What’s Next to Interact with Industrial Robots
Human interaction with industrial robots has been limited over the last 50 years. Imitation learning, cobots, and natural language processing are enabling new human-machine interactions.
The workhorses of leading manufacturing facilities are industrial robots. Industrial robots date backing to the 1960s, and they haven’t changed much. They often look like a human arm, called articulated robots, and perform tasks such as welding, painting, and material handling. These robots are installed in a fixed location on the factory floor and rarely move over their lifespan. They are often surrounded by metal cages and have blaring alarms so that humans do not get close to them while they are in operation. Despite their flaws, they are so incredibly productive that nearly 2 million robots are in use across the world’s factories. This large demand and install base has made small details such as ‘cable-path optimization’ a worthwhile problem to solve and new business models such as robots-as-a-service to emerge. These types of robots will likely remain in service for decades to come, but robot feature composition may change considerably.
Typical industrial robots lack one killer feature: human interaction.

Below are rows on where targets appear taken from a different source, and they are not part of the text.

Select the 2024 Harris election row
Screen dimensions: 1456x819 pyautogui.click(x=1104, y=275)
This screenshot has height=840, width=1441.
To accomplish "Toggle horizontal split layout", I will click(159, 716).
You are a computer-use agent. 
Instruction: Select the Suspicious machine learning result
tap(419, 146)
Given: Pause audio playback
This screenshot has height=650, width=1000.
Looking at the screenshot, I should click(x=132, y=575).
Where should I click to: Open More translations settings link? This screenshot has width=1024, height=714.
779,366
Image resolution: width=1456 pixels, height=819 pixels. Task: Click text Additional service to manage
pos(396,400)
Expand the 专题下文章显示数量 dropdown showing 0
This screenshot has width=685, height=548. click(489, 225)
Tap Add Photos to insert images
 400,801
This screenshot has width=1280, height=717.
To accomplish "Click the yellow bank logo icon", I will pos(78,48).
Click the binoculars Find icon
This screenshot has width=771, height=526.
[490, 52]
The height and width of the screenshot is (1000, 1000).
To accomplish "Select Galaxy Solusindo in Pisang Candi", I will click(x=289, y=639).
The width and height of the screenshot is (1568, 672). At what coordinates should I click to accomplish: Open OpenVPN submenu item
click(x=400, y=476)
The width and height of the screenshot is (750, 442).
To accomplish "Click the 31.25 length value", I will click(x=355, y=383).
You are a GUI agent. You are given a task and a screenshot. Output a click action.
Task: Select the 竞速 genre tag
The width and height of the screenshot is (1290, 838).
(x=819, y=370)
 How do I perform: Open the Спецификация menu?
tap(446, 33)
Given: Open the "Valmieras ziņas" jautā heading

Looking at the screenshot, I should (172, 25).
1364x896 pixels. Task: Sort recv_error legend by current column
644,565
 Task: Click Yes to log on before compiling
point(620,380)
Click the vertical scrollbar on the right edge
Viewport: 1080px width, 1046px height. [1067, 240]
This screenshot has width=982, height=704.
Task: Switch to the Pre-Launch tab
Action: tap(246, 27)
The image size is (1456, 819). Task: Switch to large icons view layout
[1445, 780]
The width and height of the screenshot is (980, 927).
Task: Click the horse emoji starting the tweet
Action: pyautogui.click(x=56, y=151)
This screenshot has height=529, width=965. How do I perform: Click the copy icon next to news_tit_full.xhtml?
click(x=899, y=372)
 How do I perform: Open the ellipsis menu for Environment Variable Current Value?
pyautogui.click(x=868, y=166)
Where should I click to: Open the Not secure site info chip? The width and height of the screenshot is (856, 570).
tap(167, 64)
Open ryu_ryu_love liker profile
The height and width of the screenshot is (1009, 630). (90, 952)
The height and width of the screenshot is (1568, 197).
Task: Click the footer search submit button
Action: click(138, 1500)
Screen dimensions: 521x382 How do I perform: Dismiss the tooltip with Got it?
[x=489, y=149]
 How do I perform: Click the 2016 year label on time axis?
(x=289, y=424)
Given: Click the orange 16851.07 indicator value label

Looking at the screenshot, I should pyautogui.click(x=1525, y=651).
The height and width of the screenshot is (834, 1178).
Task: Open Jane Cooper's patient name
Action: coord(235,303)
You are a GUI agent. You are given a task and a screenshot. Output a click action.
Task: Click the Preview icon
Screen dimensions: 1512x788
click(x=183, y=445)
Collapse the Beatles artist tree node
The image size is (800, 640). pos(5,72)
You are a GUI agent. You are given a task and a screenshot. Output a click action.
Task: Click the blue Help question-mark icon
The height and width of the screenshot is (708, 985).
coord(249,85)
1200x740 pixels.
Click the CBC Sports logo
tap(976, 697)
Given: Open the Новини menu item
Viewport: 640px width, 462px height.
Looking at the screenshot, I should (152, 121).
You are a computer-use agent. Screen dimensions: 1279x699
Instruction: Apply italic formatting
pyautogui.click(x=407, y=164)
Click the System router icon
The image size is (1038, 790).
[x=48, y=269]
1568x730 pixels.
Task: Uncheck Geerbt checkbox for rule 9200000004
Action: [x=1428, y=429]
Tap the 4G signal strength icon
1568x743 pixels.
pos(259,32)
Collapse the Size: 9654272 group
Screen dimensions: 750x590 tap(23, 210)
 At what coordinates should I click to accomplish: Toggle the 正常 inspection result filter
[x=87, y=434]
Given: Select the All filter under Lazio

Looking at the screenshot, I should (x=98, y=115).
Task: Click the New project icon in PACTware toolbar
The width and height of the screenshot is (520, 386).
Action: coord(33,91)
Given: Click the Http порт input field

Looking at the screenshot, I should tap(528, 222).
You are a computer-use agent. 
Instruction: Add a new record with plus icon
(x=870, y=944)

An operator can interact with a robot by pressing an on-off switch or selecting between a few modes of operation, but they cannot tell the robot what to do. That remains accessible only to a skilled programmer accessing the control system with their computer. For process steps such as welding and painting, setting up the robot once and letting it perform the operation millions of times is valuable while limiting. For products desiring a human touch to personalize, some human interaction is needed in order to work alongside the robot.
Human computer interaction research began in the 1950s. This research has compounded into incredible consumer electronics such as the Apple iPhone and Amazon Alexa. By comparison, industrial human computer interaction technologies have lagged behind. Due to the harsh environments and the safety requirements industrial equipment must operate within, many of the same technologies that work in a consumer product are not feasible in industry.
However, a new focus on human-machine interaction has begun due to recent advances in robotic technology. Cobots are being applied to “to improve the efficiency and versatility of factories” and are at core of Industry 5.0. Emerging startups such as Micropsi Industries are raising millions to “retrain industrial robots using human demonstrations” through a technique called imitation learning. Elsewhere in machine learning research, Google and Everyday Robots is teaching robots to follow verbal instructions. They even found that “periodic human interventions are a simple but important technique for achieving good performance.” Sounds just like training humans! Enabling robots to respond to human feedback in industrial environments will unlock the next wave of exponential growth for industrial robots.